EXERCISE OBJECTIVE
Put the lines of the records that run from the line holding "Image resolution: width=1632" through the line holding "node-16: 16 Condition is", both ends included, into a JSON list of strings with one string per line. Skip blank lines, and leave the pictures out.

EXERCISE INPUTS
* * * * * * * * *
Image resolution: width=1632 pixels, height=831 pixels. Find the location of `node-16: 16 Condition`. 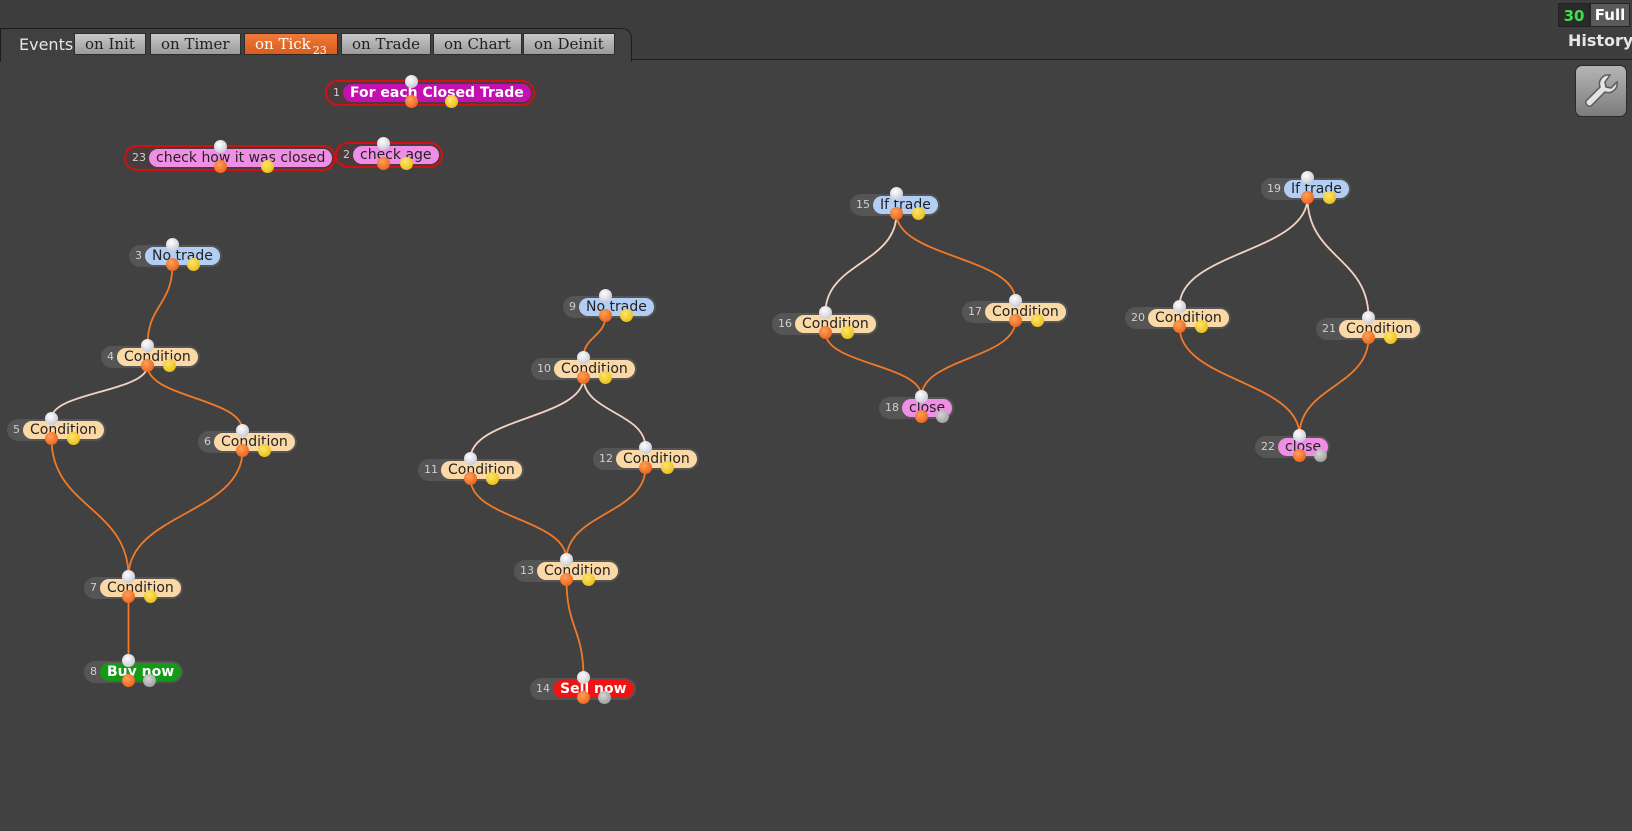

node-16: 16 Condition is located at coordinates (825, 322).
* * * * * * * * *
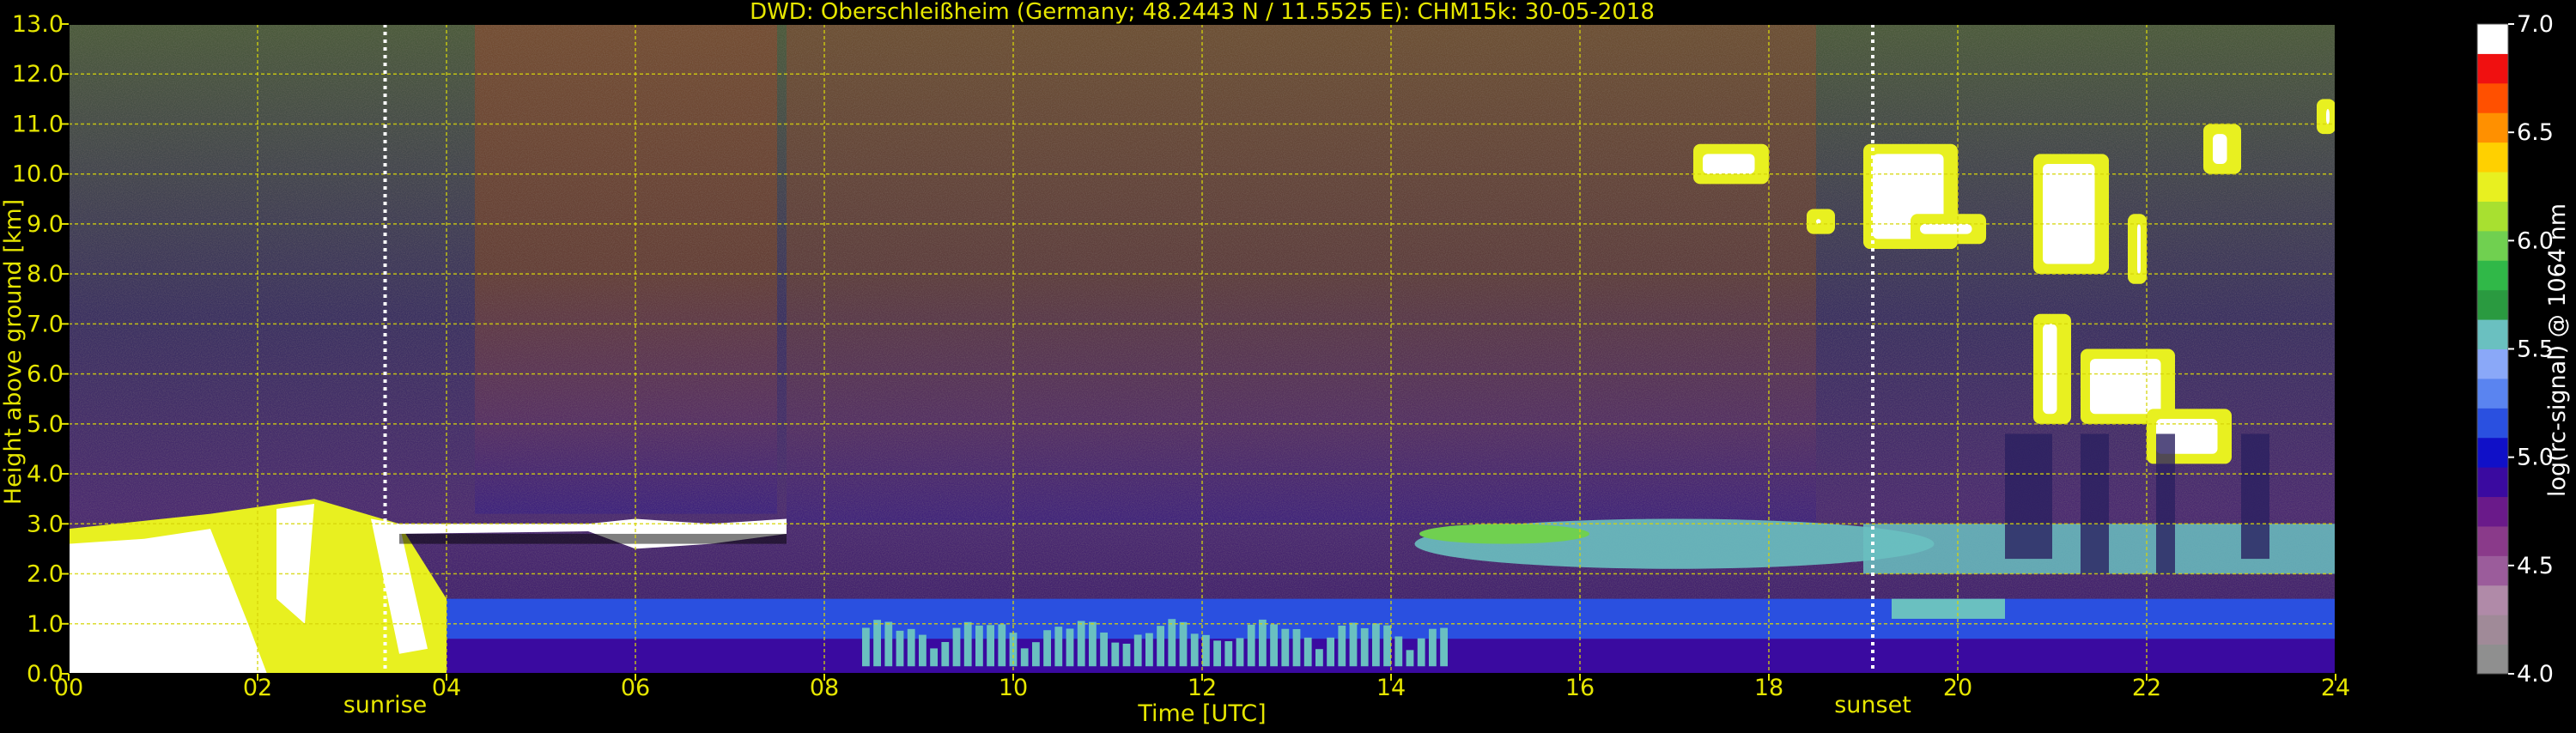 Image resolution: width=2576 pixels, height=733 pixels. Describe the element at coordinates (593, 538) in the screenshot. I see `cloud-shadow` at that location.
* * * * * * * * *
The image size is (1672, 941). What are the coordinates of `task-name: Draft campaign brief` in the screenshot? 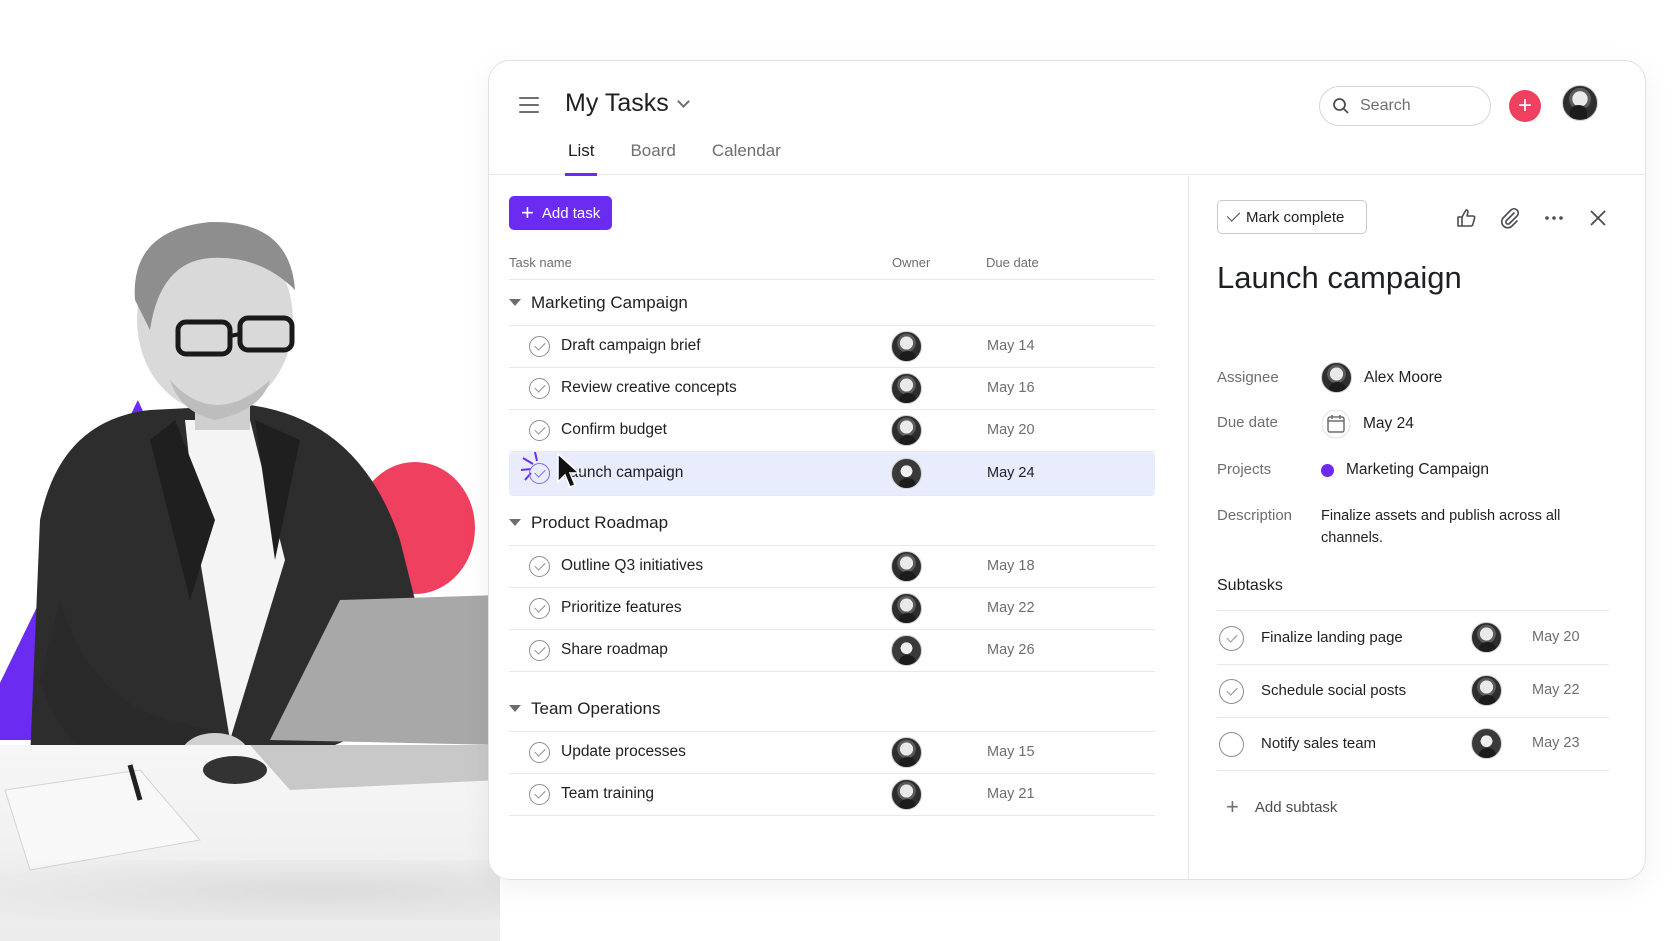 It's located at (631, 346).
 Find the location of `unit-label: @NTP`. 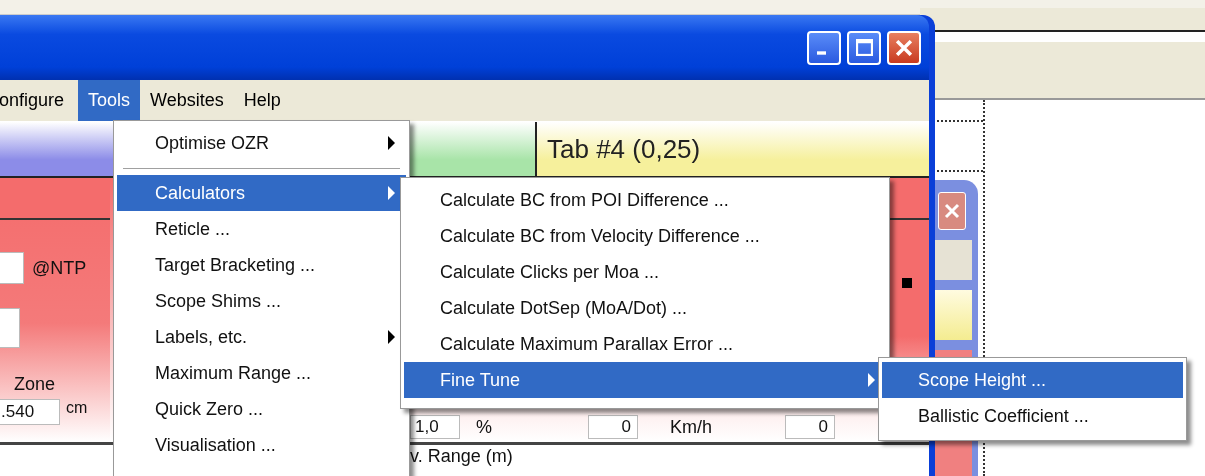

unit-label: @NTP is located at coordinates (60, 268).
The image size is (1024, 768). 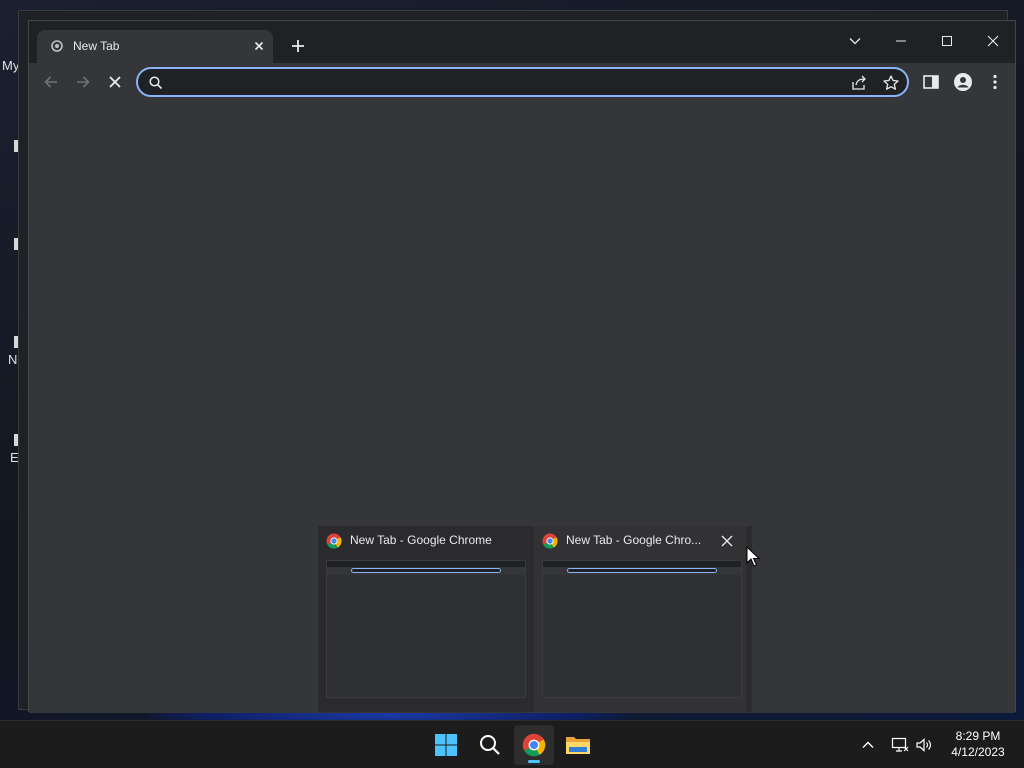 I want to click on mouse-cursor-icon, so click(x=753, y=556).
* * * * * * * * *
RESULT
[
  "Image resolution: width=1632 pixels, height=831 pixels. Find the location of `node-16: 16 Condition`. ",
  "node-16: 16 Condition is located at coordinates (825, 322)."
]